Drawing on direct experience of deploying transformative technology across dozens of regulatory environments, Kalanick argued that Europe’s instinct to regulate first and deploy later has a cost:
“When the regulatory process becomes the outcome, something that is genuinely good for people can roll out a decade late. That is how innovation gets delayed even when the benefits are already clear.” – Travis Kalanick, CEO, Atoms
The session highlighted the wider tension running through the summit: Europe’s strengths in standards, trust and rule-making are also, if misapplied, the mechanism by which it cedes ground to faster-moving competitors in the United States and China.
TRUTH, TRUST AND CAPITAL: THE INSTITUTIONAL FOUNDATION OF INVESTABILITY
In a session moderated by Cécilia Attias, The Most Excellent Cayetana Álvarez de Toledo, 15th Marchioness of Casa Fuerte and Member of the Spanish Parliament for Madrid, drew a direct line between institutional quality and the flow of long-term capital, warning that structural reforms are hollow without genuine independence in enforcement.
“As Acemoglu’s Nobel Prize idea showed, it’s not geography, it’s not culture.

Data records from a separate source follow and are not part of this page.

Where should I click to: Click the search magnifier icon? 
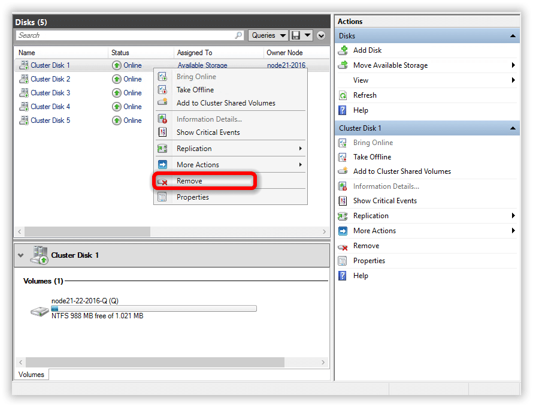pos(238,35)
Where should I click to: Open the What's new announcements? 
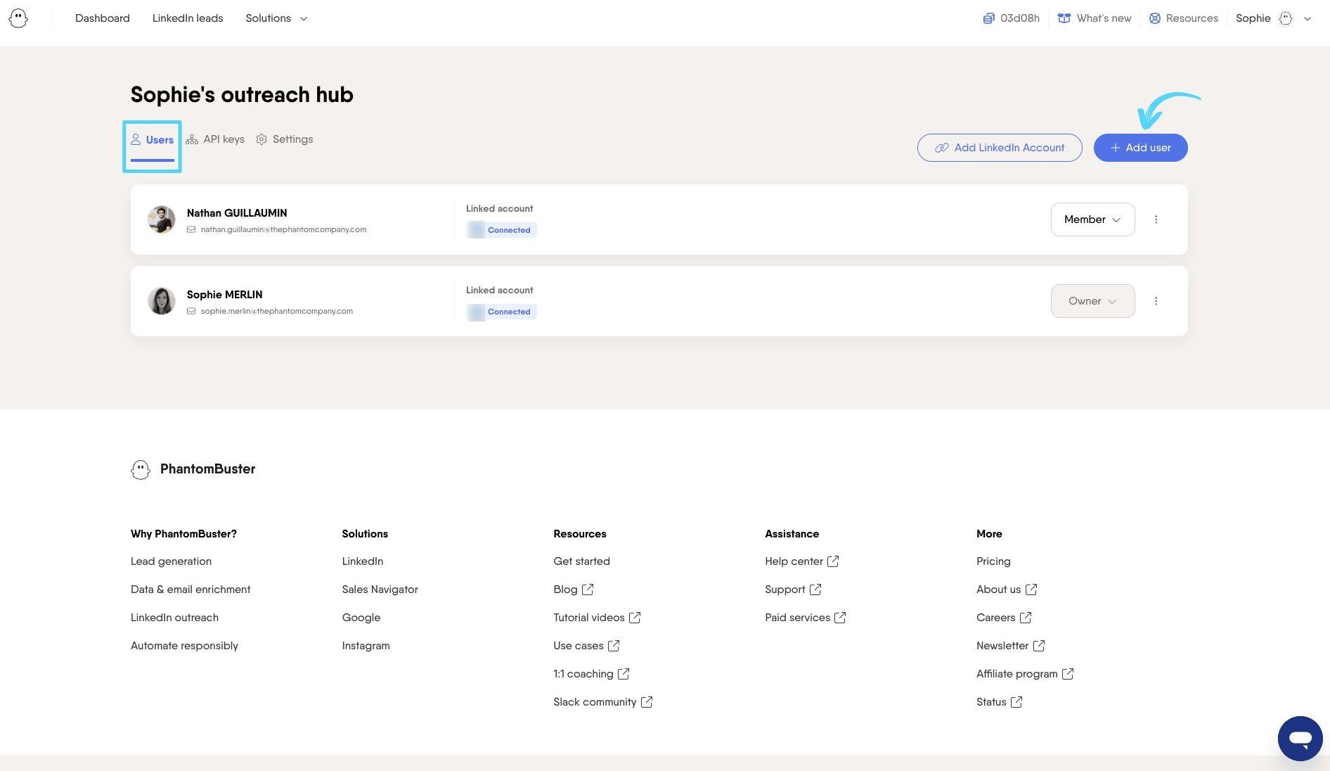(1095, 18)
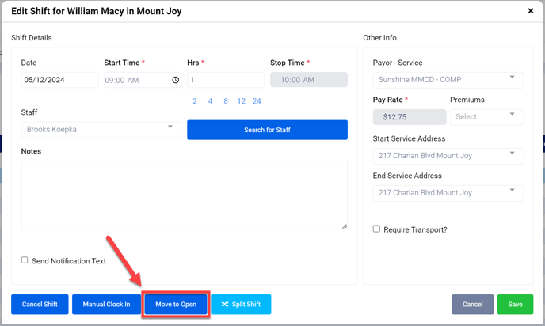Click the Split Shift button
This screenshot has height=326, width=545.
tap(241, 304)
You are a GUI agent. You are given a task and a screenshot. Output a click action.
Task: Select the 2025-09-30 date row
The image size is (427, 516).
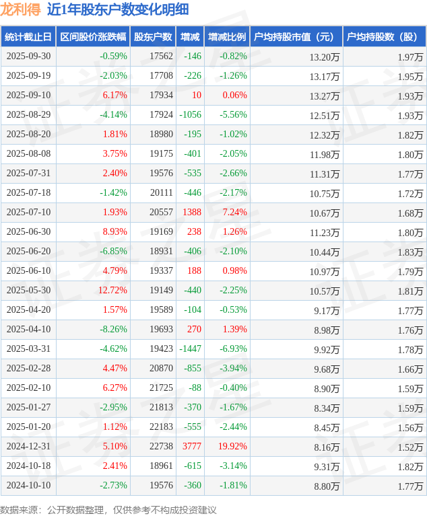28,57
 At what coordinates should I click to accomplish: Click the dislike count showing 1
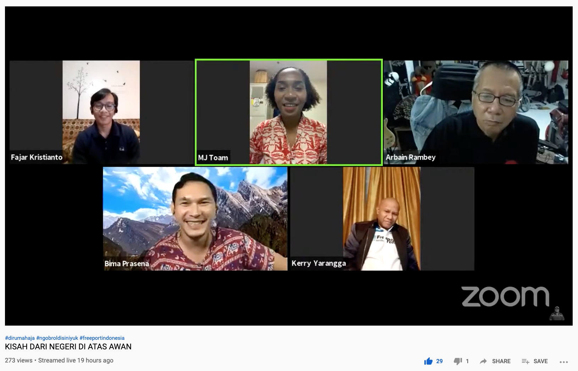click(467, 361)
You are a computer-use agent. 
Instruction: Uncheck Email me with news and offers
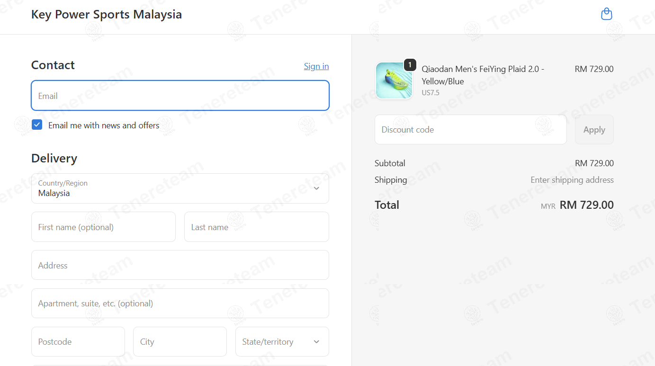[37, 125]
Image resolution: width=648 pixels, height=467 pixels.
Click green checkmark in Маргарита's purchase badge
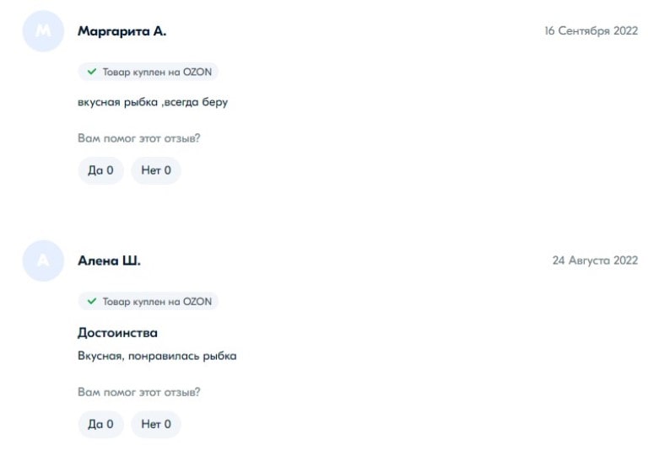tap(92, 72)
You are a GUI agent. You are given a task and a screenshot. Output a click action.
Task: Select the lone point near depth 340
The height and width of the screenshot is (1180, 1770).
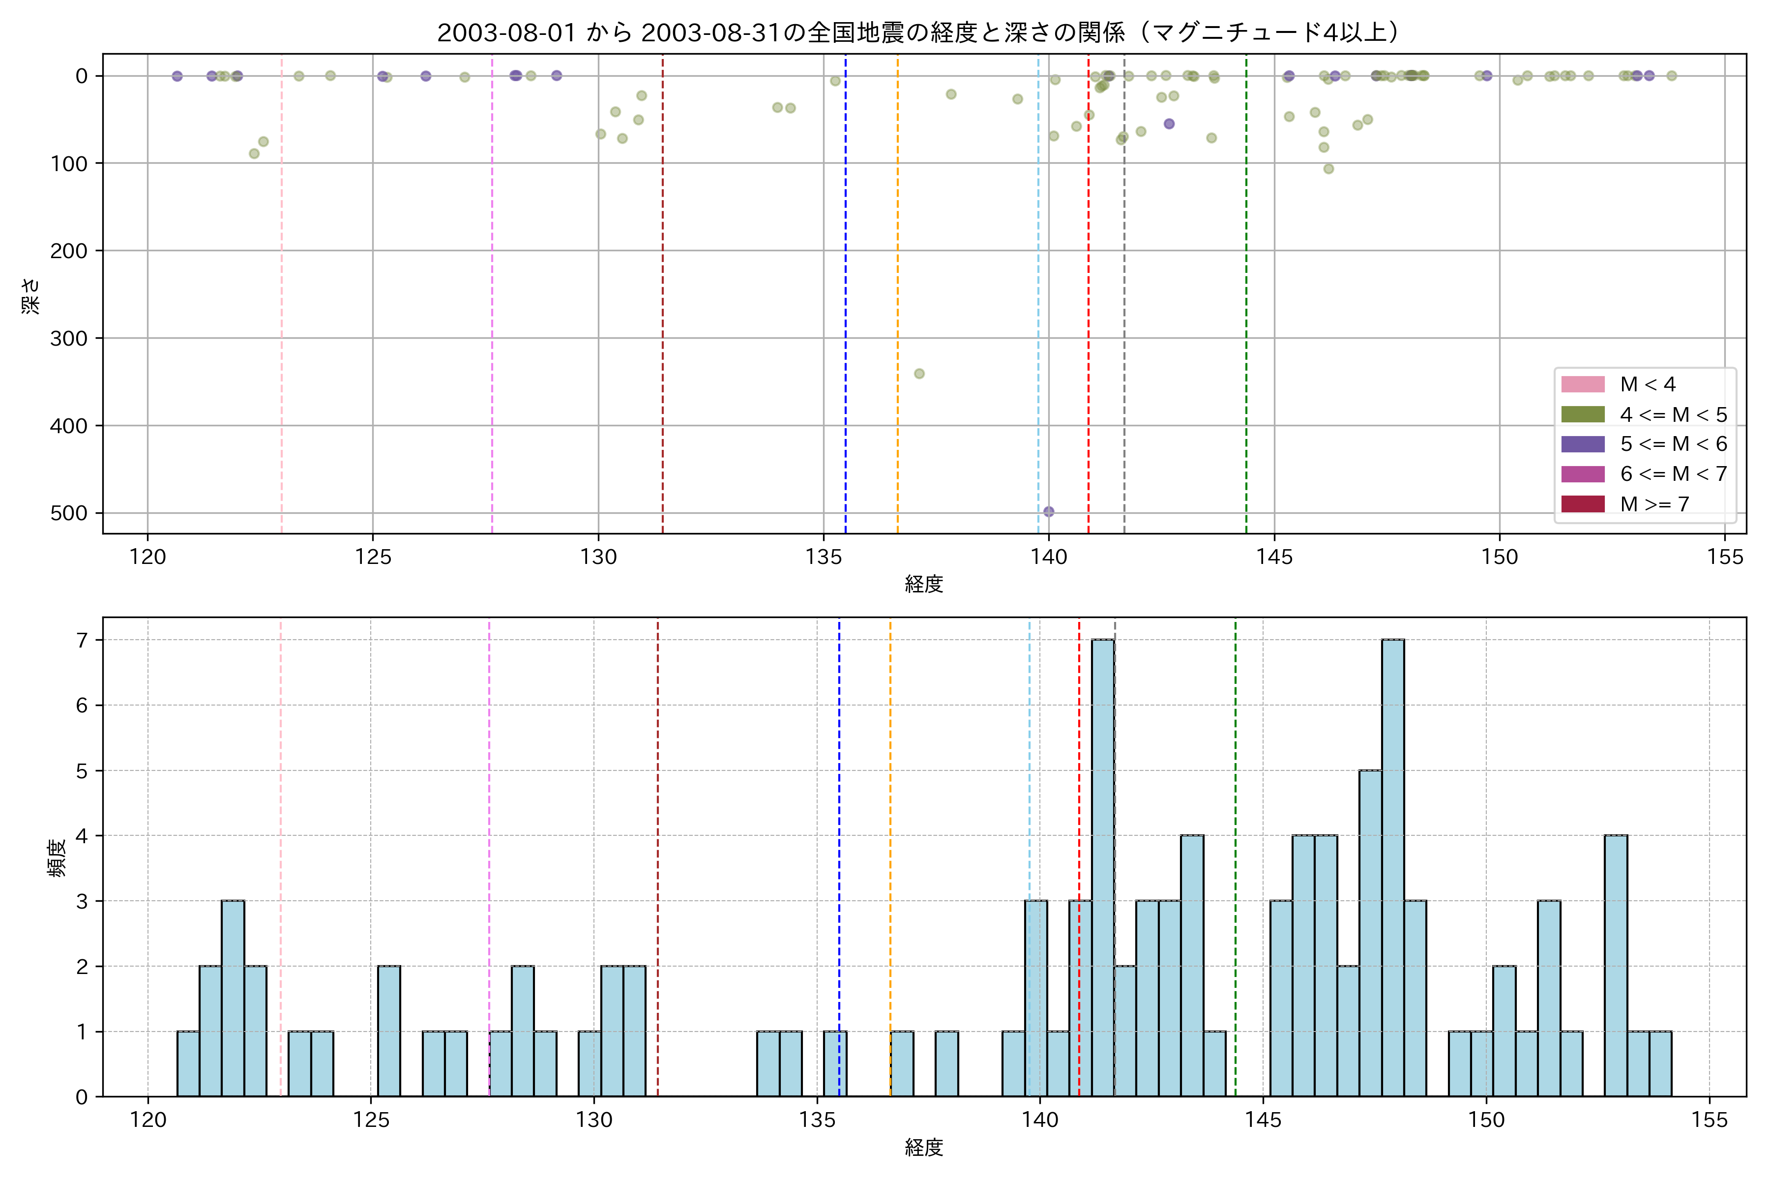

Institutions are crucial. You can have low taxes, but captured courts. You can have better regulation, but no independent enforcement. That’s not good enough.” – The Most Excellent Cayetana Álvarez de Toledo, 15th Marchioness of Casa Fuerte, Member of the Spanish Parliament for Madrid
REIMAGINING SECURITY: ALLIANCE, SOVEREIGNTY AND THE DEFENCE BUILD-OUT
With the EU’s ReArm Europe plan mobilizing €800 billion through 2029, the summit addressed what it takes to convert spending commitments into capability. Admiral Giuseppe Cavo Dragone, Chair of the NATO Military Committee, rejected the false choice between sovereignty and alliance:
“Sovereignty and cooperation are not contradictory concepts. Together, allies achieve a level of security that none could achieve alone. NATO demonstrates every day how partnership strengthens rather than diminishes national sovereignty.” – Admiral Giuseppe Cavo Dragone, Chair of the NATO Military Committee
In a follow-on discussion Italian Defense Minister Guido Crosetto added the industrial imperative:
“The biggest enemy of every industry is time. European industry does not have many years to renovate itself, and the goal now, especially in defense, must be to speed up the journey from prototypization to production.” – The Rt. Hon. Guido Crosetto, Minister of Defense, Republic of Italy
SOVEREIGN AI: FROM ASPIRATION TO CONTROL OF THE FULL STACK
Aidan Gomez, CEO and Co-Founder of Cohere, explained that AI sovereignty requires moving beyond regulation to the ownership of underlying infrastructure:
“Countries need capabilities that no one else can mess with, see the data inside of, or switch off at will. That is what true AI sovereignty means.” – Aidan Gomez, CEO & Co-Founder, Cohere
Europe, generating 18% of global GDP while capturing only a fraction of global AI investment, must treat chips, compute, energy and data infrastructure as critical national assets on a par with power grids and transport networks.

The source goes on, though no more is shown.